Atuamos em todas as esferas — federal, estadual e municipal — sempre buscando o aperfeiçoamento legislativo e regulatório. Nosso objetivo é garantir o reconhecimento do biogás e do biometano como combustíveis essenciais para a transição energética, contribuindo de forma eficaz para a redução das emissões de gases de efeito estufa.

Qual deve ser o papel do Governo neste momento para valorizar o setor e atrair novos investimentos internacionais?

A criação de um ambiente regulatório mais estável e previsível é essencial para dar confiança aos investidores. Além disso, a definição de metas de longo prazo para o uso de biogás e biometano, associadas a mecanismos de incentivos ao setor para a construção de infraestrutura, pode ser um ponto de atração de capital externo.

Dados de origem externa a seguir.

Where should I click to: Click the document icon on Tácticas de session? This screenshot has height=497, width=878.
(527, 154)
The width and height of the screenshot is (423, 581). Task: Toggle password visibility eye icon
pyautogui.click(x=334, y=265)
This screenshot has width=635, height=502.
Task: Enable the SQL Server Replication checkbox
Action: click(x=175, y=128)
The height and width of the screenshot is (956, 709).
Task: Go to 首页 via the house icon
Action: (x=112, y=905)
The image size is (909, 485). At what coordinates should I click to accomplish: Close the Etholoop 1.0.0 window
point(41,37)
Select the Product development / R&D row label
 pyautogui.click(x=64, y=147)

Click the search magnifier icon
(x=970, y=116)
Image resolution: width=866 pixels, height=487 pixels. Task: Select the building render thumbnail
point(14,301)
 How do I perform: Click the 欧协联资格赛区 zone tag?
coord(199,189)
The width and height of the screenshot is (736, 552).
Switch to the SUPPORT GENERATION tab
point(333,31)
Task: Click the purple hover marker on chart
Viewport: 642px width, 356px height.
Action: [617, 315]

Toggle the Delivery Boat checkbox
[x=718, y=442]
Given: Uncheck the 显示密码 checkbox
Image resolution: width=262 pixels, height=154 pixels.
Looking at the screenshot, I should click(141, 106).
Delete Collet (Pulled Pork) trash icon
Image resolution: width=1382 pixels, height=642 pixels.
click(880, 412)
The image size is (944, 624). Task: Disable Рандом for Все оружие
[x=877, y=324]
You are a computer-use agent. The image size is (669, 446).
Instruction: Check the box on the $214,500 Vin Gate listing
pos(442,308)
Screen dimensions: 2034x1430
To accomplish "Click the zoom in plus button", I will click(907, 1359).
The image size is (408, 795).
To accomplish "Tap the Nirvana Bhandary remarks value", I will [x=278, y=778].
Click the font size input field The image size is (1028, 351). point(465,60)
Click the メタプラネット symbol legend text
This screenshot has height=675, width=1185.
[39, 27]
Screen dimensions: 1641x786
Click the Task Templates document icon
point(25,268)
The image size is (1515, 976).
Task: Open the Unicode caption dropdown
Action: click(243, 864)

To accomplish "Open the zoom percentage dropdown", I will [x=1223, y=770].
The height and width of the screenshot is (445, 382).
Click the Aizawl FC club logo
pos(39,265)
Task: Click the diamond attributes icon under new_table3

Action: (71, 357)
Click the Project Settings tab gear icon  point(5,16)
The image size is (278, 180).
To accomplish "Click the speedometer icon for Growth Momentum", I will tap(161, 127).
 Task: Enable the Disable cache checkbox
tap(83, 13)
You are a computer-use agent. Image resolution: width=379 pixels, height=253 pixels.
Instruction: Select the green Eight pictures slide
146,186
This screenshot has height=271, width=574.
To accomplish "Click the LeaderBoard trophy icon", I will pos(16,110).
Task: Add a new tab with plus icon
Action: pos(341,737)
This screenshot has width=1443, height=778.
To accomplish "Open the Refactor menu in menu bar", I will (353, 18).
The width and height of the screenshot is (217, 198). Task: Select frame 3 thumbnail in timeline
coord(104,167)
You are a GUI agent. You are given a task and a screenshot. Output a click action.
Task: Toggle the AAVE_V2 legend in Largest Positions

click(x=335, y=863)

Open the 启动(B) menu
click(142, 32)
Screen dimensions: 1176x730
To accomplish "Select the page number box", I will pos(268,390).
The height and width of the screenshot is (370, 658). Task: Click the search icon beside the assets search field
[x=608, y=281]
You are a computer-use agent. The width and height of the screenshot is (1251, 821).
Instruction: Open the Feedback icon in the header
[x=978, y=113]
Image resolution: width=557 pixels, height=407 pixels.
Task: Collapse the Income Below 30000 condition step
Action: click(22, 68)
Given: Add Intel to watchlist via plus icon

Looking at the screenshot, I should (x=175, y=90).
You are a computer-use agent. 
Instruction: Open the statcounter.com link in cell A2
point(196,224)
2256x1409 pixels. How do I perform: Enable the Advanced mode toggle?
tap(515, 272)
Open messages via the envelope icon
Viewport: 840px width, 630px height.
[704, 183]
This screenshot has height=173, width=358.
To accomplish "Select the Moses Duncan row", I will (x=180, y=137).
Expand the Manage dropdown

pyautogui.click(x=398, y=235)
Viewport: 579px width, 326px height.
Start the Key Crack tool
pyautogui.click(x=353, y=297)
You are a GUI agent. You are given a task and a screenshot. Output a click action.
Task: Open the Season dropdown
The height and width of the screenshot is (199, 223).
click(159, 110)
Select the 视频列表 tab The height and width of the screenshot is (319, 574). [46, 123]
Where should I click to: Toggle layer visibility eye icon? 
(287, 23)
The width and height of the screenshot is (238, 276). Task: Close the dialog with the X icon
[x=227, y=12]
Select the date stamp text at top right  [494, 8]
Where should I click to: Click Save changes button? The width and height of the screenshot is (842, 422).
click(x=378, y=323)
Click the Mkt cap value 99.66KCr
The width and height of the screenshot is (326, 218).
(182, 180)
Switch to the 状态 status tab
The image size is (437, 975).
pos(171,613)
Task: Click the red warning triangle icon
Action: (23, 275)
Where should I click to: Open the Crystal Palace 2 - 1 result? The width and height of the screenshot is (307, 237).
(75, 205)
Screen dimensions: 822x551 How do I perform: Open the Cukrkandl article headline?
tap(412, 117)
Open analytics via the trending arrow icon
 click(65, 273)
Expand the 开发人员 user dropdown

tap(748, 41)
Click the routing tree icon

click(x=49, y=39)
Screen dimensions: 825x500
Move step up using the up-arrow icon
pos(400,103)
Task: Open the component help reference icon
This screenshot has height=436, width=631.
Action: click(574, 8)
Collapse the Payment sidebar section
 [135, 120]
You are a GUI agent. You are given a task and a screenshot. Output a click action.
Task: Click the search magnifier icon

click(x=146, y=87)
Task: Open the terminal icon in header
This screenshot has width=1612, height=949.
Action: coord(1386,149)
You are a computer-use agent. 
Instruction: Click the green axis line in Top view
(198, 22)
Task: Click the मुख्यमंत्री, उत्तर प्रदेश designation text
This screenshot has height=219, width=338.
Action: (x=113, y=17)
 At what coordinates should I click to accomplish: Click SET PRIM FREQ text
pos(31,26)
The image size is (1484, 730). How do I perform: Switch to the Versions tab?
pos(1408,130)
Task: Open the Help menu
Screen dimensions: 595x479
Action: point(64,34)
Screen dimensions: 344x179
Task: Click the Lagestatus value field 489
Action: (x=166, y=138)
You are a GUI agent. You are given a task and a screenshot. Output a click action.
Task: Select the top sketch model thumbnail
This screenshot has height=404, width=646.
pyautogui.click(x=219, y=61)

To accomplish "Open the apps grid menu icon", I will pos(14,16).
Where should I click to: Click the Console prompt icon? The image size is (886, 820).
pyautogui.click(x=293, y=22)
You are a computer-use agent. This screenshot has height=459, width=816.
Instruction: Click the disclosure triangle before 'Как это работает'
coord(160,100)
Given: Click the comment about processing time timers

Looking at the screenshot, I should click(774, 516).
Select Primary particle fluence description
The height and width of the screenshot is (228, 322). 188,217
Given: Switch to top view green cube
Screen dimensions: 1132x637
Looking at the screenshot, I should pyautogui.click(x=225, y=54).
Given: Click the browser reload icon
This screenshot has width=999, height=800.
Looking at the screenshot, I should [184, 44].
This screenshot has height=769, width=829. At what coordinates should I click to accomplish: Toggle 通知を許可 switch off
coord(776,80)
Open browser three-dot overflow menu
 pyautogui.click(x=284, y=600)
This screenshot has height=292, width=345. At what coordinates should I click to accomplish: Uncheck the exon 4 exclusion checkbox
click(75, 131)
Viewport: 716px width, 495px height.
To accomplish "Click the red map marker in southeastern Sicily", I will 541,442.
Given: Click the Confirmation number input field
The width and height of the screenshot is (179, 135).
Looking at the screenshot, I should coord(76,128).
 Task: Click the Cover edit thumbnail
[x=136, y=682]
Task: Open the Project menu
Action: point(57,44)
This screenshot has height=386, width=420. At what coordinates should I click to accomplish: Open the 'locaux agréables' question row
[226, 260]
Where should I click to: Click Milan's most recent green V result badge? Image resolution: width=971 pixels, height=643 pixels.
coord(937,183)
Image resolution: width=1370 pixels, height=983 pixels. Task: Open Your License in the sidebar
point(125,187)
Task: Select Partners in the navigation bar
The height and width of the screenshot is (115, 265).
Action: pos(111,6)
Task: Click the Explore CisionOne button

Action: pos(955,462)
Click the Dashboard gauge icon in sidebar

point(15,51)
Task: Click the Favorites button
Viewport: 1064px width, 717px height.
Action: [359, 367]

A cooperação entre o governo e o setor privado em projetos de grande escala, como a expansão de corredores de transporte de baixo carbono, integração do biometano à rede de distribuição de gás, seria outro ponto chave para criar um mercado mais dinâmico e atrativo. Por fim, promover o biogás e o biometano como soluções para a transição energética, especialmente em fóruns internacionais, pode posicionar o Brasil como um líder global na área de energias renováveis.